Where is Papplewick School?
Close to a number of other private schools in Berkshire, set on a 15-acre site on the edge of Ascot (with the racecourse so nearby, it’s possible to listen to the Gold Cup while watching your children play a cricket match), Papplewick is an easy hop out of London. The Papplewick Express minibuses ship boys in from Chiswick, Fulham, Gloucester Road, Brook Green and Maidenhead, with west Londoners complementing the local contingent and a small cohort of overseas pupils.
There’s a smart entrance in the main building and plush sofas in the head's cosy study, and classrooms are a collection of slightly ramshackle buildings. But that’s all part of the charm – and touring the school feels more like exploring someone’s lovely home than an establishment. An exceedingly impressive newish boarding house has seriously upped the school’s game too. Outside, boys enjoy cricket in the Square (the heart of the school), whizz by on RipStiks, hang upside down on the adventure playground and race around climbing trees and getting scuffed knees.

Parts of the exercise »
a) Translate this sentence from the Papplewick School description into French: "An exceedingly impressive newish boarding house has seriously upped the school’s game too."
b) According to the Papplewick School description, from which places do the Papplewick Express minibuses bring boys? List them all.
c) Pick up the Papplewick School description after its last sentence and continue it.
The lines that come next are separate material with no connection to the school description.

Information given »
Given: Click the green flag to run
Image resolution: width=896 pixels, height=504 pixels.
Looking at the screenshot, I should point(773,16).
...
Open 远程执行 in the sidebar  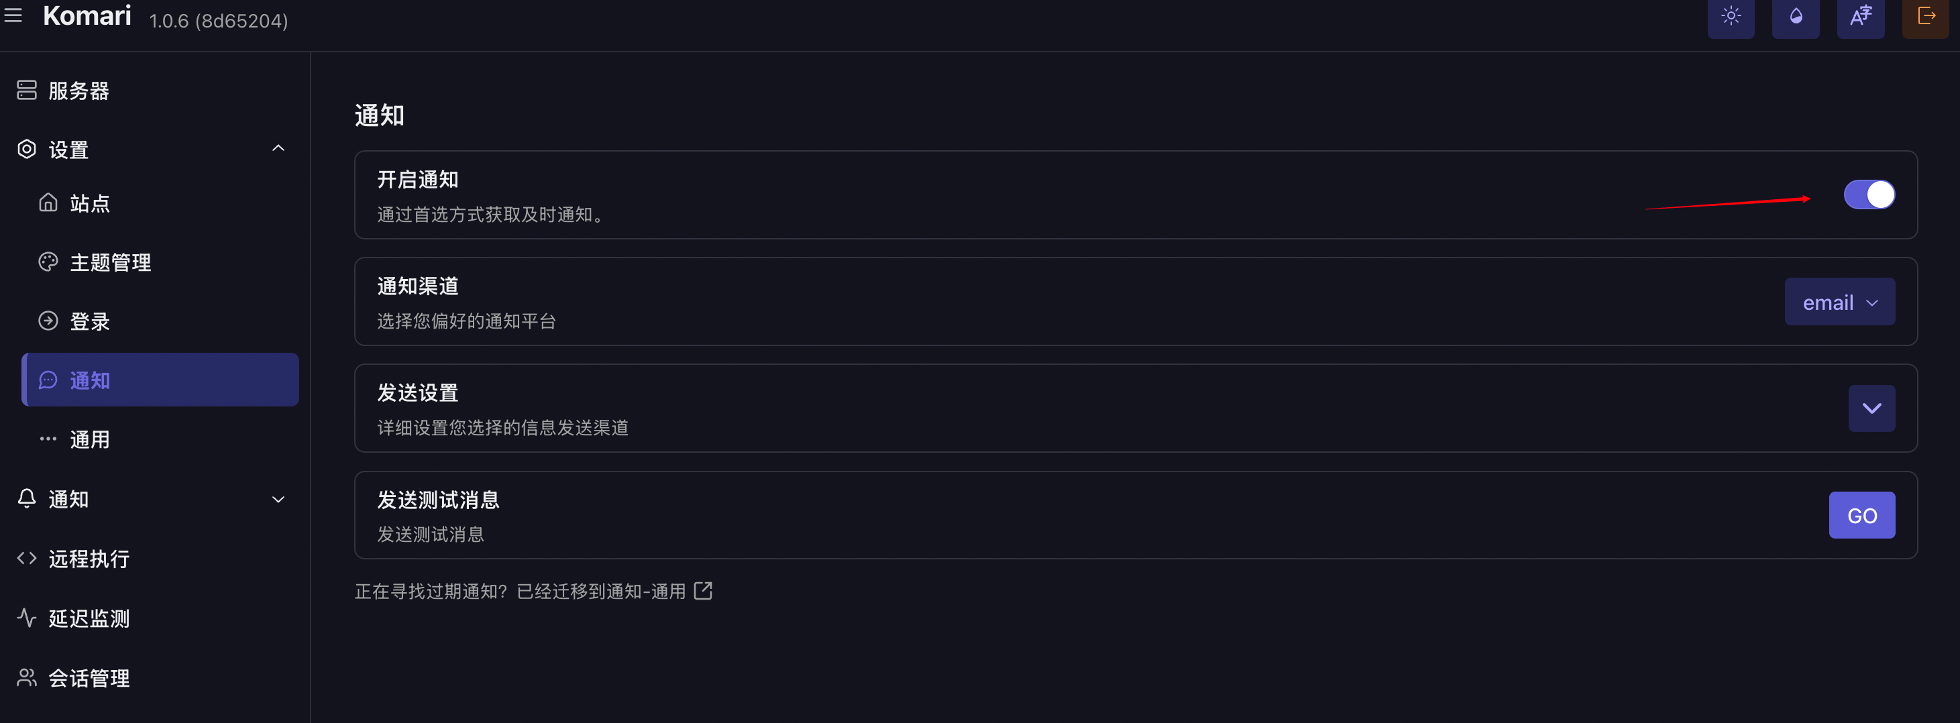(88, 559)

Task results »
a) Un internat assez récent et extrêmement impressionnant a aussi nettement relevé le niveau de l'école.

b) Chiswick, Fulham, Gloucester Road, Brook Green, Maidenhead

c)
Headmaster at Papplewick
One of the most popular heads on the prep-school circuit, Tom Bunbury is dynamic, genuine, warm, confident and, most importantly, believes in his boys. He has been in charge since 2004 and retires at the end of the summer term, handing over the reins to Nina Kingsmill-Moore who joins in September 2026 from Wetherby Prep. He tells us he’s leaving the school in ‘good hands’ and the Papplewick ethos, ‘kindness, kindness, kindness’, is going nowhere. We look forward to meeting Ms Kingsmill-Moore when she’s got her feet under the table.
Admissions at Papplewick School
The school is firmly non-selective, and doesn’t look for a particular type of child – just one who will fit in, get stuck in, and do well. There’s no entrance exam, and the school puts as much stake in reports from a prospective pupil’s current school and a friendly interview alongside their parents. Prepping is strongly discouraged and all pupils are met individually during open days. This struck us as a really special touch, a world away from the madness of some schools’ open mornings.
Boys who ‘get’ the Papplewick ethos and want to take part in absolutely everything will thrive here. Up to 16 children join in Year 2 from a mixture of local pre-preps and state primaries, with further intakes in Years 3 and 4 when the London boys arrive on the Papplewick Express. Plenty more join higher up the school, and as the pupils’ horizons expand, so do the year group numbers to match.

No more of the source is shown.